Nothing but an exact copy of the data should be given.

====== INPUT RECORDS

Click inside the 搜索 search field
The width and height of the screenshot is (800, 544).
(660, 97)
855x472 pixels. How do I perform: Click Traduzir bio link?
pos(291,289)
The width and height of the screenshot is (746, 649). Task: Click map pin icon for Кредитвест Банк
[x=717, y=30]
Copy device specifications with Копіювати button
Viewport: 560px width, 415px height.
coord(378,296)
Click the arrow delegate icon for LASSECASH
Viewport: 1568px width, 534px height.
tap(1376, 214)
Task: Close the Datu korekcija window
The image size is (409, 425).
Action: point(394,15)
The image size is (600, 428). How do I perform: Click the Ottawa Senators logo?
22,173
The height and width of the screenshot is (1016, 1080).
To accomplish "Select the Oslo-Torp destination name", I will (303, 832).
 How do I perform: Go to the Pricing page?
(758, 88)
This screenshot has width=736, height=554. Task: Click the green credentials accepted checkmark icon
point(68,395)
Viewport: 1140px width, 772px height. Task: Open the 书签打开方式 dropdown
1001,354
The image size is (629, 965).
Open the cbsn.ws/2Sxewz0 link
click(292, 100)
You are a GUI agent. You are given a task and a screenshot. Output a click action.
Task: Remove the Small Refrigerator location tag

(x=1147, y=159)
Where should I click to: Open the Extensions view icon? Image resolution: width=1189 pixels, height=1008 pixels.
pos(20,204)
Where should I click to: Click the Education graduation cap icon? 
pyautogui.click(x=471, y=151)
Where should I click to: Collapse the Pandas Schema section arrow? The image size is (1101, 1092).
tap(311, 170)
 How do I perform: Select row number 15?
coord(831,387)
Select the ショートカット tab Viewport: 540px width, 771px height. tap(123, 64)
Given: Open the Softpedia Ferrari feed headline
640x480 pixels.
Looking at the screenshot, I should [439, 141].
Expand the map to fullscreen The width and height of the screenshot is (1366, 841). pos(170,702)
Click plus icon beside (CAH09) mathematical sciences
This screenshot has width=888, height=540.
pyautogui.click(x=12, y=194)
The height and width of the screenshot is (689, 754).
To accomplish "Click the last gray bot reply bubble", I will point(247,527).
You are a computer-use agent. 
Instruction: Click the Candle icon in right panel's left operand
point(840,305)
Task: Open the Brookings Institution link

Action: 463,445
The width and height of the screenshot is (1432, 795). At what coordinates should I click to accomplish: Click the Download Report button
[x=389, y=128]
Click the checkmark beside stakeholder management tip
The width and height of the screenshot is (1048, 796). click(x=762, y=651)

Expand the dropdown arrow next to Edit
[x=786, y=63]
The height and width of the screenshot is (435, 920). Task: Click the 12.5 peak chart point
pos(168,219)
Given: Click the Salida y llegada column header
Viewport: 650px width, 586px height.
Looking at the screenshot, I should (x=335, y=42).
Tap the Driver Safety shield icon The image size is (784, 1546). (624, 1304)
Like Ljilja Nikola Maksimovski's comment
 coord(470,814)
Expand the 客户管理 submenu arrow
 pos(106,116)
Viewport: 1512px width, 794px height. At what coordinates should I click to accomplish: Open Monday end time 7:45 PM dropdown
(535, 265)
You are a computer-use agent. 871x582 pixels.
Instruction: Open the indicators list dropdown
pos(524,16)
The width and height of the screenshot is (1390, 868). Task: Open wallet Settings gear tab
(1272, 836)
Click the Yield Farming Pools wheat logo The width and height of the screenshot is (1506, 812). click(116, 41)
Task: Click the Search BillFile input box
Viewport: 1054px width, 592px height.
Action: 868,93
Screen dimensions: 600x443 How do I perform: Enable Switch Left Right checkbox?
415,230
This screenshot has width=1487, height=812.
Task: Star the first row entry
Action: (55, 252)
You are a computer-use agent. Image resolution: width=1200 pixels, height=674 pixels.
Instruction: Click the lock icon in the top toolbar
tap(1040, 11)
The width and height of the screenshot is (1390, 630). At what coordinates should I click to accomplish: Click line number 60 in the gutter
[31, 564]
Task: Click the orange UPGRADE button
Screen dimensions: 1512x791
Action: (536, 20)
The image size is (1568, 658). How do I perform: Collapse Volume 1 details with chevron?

============

#### YOUR RESPONSE:
Click inside the 搜索 search field
The width and height of the screenshot is (800, 544).
(660, 97)
855x472 pixels. How do I perform: Click Traduzir bio link?
pos(291,289)
The width and height of the screenshot is (746, 649). Task: Click map pin icon for Кредитвест Банк
[x=717, y=30]
Copy device specifications with Копіювати button
Viewport: 560px width, 415px height.
coord(378,296)
Click the arrow delegate icon for LASSECASH
Viewport: 1568px width, 534px height.
tap(1376, 214)
Task: Close the Datu korekcija window
The image size is (409, 425).
Action: point(394,15)
The image size is (600, 428). How do I perform: Click the Ottawa Senators logo?
22,173
The height and width of the screenshot is (1016, 1080).
To accomplish "Select the Oslo-Torp destination name", I will (303, 832).
 How do I perform: Go to the Pricing page?
(758, 88)
This screenshot has width=736, height=554. Task: Click the green credentials accepted checkmark icon
point(68,395)
Viewport: 1140px width, 772px height. Task: Open the 书签打开方式 dropdown
1001,354
The image size is (629, 965).
Open the cbsn.ws/2Sxewz0 link
click(292, 100)
You are a GUI agent. You are given a task and a screenshot. Output a click action.
Task: Remove the Small Refrigerator location tag

(x=1147, y=159)
Where should I click to: Open the Extensions view icon? Image resolution: width=1189 pixels, height=1008 pixels.
pos(20,204)
Where should I click to: Click the Education graduation cap icon? 
pyautogui.click(x=471, y=151)
Where should I click to: Collapse the Pandas Schema section arrow? The image size is (1101, 1092).
tap(311, 170)
 How do I perform: Select row number 15?
coord(831,387)
Select the ショートカット tab Viewport: 540px width, 771px height. tap(123, 64)
Given: Open the Softpedia Ferrari feed headline
640x480 pixels.
Looking at the screenshot, I should [439, 141].
Expand the map to fullscreen The width and height of the screenshot is (1366, 841). pos(170,702)
Click plus icon beside (CAH09) mathematical sciences
This screenshot has width=888, height=540.
pyautogui.click(x=12, y=194)
The height and width of the screenshot is (689, 754).
To accomplish "Click the last gray bot reply bubble", I will point(247,527).
You are a computer-use agent. 
Instruction: Click the Candle icon in right panel's left operand
point(840,305)
Task: Open the Brookings Institution link

Action: 463,445
The width and height of the screenshot is (1432, 795). At what coordinates should I click to accomplish: Click the Download Report button
[x=389, y=128]
Click the checkmark beside stakeholder management tip
The width and height of the screenshot is (1048, 796). click(x=762, y=651)

Expand the dropdown arrow next to Edit
[x=786, y=63]
The height and width of the screenshot is (435, 920). Task: Click the 12.5 peak chart point
pos(168,219)
Given: Click the Salida y llegada column header
Viewport: 650px width, 586px height.
Looking at the screenshot, I should (x=335, y=42).
Tap the Driver Safety shield icon The image size is (784, 1546). (624, 1304)
Like Ljilja Nikola Maksimovski's comment
 coord(470,814)
Expand the 客户管理 submenu arrow
 pos(106,116)
Viewport: 1512px width, 794px height. At what coordinates should I click to accomplish: Open Monday end time 7:45 PM dropdown
(535, 265)
You are a computer-use agent. 871x582 pixels.
Instruction: Open the indicators list dropdown
pos(524,16)
The width and height of the screenshot is (1390, 868). Task: Open wallet Settings gear tab
(1272, 836)
Click the Yield Farming Pools wheat logo The width and height of the screenshot is (1506, 812). click(116, 41)
Task: Click the Search BillFile input box
Viewport: 1054px width, 592px height.
Action: 868,93
Screen dimensions: 600x443 How do I perform: Enable Switch Left Right checkbox?
415,230
This screenshot has width=1487, height=812.
Task: Star the first row entry
Action: (55, 252)
You are a computer-use agent. Image resolution: width=1200 pixels, height=674 pixels.
Instruction: Click the lock icon in the top toolbar
tap(1040, 11)
The width and height of the screenshot is (1390, 630). At what coordinates should I click to accomplish: Click line number 60 in the gutter
[31, 564]
Task: Click the orange UPGRADE button
Screen dimensions: 1512x791
Action: (536, 20)
The image size is (1568, 658). How do I perform: Collapse Volume 1 details with chevron?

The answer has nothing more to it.